На главную / История и социология / Эрнст Нольте. Фашизм в его эпохе. Часть 4

Эрнст Нольте. Фашизм в его эпохе. Часть 4

| Печать |


СОДЕРЖАНИЕ

  1. Эрнст Нольте. Фашизм в его эпохе. Часть 4
  2. Глава 1 Основной фон: расовая доктрина
  3. Глава 2 История
    1. Австрия: прогрессивное феодальное государство
    2. Германская империя: феодальное индустриальное государство
    3. Война, революция и мирный договор
    4. Начало политики Гитлера
    5. Учителя и силы вокруг раннего Гитлера
    6. Новое начало (1925 – 1930)
    7. Призыв к массам и восхождение к власти (1930/31)
    8. Целенаправленный захват власти (1933)
    9. Война в мирное время (1934-1939)
    10. Уроки войны и этапы сопротивления
    11. Враждебность ко всему миру и конец
  4. Глава 3 Практика как завершение
    1. 1925 – 1932
    2. 1933 – 1939
    3. 1939 – 1945
  5. Глава 4 Доктрина в целом
    1. Безусловный суверенитет
    2. Вечная война
    3. Абсолютное господство
    4. Далекие образцы
    5. Всемирная борьба за “оздоровление”
    6. Природа и антиприрода
    7. Понятие трансценденции
    8. Маркс: философское открытие и критика буржуазного общества
    9. Ницше: добуржуазная почва «культуры» (текущая позиция)
    10. Макс Вебер: теоретик буржуазного общества перед фашизмом
    11. Очерк трансцендентальной социологии нашего времени

Ницше: добуржуазная почва «культуры»

Но не столько комплекс этого единства, сколько философское ядро марксизма создало ему, еще задолго до Морраса и Гитлера, самого выдающегося и самого радикального противника в лице Ницше.

На первый взгляд, этот тезис может показаться удивительным. В самом деле, младший из них знал о старшем только косвенным образом; но тематика их сочинений обнаруживает значительное сходство.

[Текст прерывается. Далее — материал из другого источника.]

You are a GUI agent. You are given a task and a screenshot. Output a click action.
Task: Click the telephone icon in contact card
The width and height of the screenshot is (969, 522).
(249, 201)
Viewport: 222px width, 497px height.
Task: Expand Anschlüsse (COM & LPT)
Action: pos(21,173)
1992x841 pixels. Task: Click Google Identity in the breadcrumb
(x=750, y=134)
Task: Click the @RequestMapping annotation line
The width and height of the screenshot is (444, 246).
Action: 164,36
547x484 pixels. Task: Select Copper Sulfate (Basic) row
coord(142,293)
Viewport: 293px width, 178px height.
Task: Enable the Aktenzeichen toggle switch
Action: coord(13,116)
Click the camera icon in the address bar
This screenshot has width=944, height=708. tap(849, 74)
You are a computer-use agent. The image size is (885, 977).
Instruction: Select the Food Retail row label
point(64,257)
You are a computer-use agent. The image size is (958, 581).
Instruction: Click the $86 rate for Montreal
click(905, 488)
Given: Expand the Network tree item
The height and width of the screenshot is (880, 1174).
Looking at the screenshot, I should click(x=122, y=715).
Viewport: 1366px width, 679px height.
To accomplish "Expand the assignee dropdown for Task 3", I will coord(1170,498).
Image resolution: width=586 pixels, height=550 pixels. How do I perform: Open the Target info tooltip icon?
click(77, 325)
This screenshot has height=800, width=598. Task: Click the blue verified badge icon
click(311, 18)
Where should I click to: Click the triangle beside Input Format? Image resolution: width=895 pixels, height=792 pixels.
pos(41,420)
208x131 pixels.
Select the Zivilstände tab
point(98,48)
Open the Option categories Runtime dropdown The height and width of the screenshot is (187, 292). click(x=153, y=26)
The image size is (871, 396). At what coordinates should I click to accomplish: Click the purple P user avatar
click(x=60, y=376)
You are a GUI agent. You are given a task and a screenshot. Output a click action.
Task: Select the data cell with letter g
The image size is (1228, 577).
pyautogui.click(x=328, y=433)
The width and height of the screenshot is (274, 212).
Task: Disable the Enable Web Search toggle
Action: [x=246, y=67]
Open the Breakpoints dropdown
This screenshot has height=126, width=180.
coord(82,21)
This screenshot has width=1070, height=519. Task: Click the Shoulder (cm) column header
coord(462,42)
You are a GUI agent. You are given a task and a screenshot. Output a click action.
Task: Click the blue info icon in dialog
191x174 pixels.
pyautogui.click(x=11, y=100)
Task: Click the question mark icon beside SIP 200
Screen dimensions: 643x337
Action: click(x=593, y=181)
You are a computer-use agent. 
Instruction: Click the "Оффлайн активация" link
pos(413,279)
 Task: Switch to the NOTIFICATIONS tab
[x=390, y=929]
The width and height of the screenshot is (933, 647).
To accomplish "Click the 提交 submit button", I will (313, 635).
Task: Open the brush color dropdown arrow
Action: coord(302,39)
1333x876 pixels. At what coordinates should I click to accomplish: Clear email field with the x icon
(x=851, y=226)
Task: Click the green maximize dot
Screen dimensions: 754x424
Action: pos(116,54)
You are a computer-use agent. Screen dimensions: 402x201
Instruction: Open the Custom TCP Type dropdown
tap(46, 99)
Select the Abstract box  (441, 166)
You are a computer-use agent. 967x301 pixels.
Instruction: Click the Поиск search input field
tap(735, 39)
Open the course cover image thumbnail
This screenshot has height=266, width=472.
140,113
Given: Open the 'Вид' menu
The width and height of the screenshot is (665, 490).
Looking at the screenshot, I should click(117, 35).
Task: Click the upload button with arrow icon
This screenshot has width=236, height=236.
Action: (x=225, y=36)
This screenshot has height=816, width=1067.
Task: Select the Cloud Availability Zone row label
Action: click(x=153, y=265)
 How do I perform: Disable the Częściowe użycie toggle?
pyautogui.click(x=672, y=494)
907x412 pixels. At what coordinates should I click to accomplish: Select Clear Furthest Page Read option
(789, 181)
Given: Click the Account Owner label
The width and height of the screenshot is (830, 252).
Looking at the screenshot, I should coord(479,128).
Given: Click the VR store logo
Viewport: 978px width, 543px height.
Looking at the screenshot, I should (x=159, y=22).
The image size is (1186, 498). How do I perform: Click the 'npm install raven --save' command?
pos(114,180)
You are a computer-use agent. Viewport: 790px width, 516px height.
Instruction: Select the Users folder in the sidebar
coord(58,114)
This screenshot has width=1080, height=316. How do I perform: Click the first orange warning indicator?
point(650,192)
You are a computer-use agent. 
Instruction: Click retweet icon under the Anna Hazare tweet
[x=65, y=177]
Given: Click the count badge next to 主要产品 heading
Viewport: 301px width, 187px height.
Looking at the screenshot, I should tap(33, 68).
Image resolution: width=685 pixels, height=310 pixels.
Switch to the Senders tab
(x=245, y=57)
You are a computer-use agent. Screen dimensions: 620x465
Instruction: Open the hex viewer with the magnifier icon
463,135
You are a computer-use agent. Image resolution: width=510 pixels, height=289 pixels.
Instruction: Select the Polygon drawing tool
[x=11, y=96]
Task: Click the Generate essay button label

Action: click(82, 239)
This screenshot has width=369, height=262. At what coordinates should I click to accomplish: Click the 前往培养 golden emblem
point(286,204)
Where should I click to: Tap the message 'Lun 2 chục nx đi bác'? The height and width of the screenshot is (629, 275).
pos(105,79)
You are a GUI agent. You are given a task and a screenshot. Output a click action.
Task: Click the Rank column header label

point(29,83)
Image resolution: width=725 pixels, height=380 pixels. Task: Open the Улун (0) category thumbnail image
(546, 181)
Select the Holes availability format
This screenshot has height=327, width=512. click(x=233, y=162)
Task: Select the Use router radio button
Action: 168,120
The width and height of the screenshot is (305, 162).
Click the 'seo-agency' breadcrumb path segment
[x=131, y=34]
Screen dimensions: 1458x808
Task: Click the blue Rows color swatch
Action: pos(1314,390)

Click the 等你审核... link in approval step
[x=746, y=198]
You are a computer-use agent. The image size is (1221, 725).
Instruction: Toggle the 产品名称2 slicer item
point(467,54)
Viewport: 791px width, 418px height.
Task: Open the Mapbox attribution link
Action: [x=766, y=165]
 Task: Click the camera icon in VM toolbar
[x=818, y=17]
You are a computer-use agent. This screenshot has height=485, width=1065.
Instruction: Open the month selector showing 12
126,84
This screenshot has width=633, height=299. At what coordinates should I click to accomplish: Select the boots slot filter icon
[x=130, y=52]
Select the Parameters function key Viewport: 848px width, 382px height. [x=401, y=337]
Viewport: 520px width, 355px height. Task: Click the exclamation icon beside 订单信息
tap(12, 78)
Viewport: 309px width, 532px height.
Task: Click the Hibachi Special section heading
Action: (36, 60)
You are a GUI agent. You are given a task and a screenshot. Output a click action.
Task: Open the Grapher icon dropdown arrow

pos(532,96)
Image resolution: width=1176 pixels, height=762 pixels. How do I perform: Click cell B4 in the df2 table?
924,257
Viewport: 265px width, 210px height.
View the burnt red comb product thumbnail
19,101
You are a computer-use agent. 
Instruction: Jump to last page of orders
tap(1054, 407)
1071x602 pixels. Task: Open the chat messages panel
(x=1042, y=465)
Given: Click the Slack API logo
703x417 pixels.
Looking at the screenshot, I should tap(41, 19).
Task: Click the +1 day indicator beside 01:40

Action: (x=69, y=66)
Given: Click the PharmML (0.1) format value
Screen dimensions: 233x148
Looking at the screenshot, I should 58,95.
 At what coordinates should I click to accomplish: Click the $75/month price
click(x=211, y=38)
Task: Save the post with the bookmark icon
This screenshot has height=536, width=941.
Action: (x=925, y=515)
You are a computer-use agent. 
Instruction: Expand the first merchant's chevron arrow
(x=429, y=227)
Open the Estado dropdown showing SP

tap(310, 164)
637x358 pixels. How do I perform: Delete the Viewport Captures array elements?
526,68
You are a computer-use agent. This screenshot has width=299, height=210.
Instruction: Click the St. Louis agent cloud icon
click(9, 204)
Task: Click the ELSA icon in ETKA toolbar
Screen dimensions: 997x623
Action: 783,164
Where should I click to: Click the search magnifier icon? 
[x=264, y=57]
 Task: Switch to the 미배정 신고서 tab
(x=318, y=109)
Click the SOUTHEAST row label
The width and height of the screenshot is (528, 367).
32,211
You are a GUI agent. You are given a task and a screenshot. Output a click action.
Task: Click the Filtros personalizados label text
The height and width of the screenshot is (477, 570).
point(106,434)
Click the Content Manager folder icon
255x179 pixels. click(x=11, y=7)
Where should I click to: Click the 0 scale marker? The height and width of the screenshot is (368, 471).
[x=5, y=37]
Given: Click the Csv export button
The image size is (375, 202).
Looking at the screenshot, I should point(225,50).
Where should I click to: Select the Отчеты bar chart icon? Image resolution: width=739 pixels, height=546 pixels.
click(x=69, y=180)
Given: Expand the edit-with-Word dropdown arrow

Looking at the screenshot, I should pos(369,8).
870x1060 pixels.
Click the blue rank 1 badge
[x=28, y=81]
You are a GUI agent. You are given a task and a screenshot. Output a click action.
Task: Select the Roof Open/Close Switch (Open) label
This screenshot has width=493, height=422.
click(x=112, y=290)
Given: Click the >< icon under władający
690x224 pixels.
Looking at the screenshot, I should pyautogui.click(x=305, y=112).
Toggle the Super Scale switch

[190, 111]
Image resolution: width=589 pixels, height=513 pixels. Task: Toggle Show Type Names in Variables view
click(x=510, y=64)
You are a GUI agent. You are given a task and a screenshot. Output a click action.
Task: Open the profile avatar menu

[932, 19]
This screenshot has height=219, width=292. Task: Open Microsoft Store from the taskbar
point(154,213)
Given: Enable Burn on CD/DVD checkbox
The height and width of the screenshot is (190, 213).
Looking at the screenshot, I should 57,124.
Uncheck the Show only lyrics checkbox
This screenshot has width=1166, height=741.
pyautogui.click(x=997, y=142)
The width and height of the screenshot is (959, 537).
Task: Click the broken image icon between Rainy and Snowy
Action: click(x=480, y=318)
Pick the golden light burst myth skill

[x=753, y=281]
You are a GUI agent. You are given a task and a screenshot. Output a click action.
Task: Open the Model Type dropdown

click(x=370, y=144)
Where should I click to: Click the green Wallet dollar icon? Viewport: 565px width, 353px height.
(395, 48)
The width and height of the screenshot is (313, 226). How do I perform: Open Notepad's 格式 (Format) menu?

Предметом размышлений Ницше, с самого раннего времени до самого позднего, была «культура», которую он вначале понимал как проявление человека в философии, искусстве и религии, то есть как теоретическую трансценденцию. Открытие дионисийской основы трагедии, защита гения от массы, подчеркивание необходимости рабства – все это имело целью именно выявить элементы подлинной культуры: ее почву, ее действительность, ее основание. Вместе с этим разоблачались и обвинялись противники культуры: наука с ее логическим (сократическим) оптимизмом, эмансипация масс с ее плоским утилитарным мышлением, революция с ее разрушительными воздействиями. Но как бы сильно ни предвещали почти все эти мысли молодого Ницше его позднее развитие (особенно нападение на Парменида, с его чудовищной абстракцией мышления), в целом он констатирует несовместимость «культуры» и «индустрии» теоретической и практической трансценденции со столь наивным и недиалектическим радикализмом, что его нельзя было бы считать серьезным противником Маркса. Конечно, Маркс не был похож на благодушного панегириста современных достижений вроде Давида Фридриха Штрауса, которого Ницше поверг наземь своей гениальной и отважной атакой.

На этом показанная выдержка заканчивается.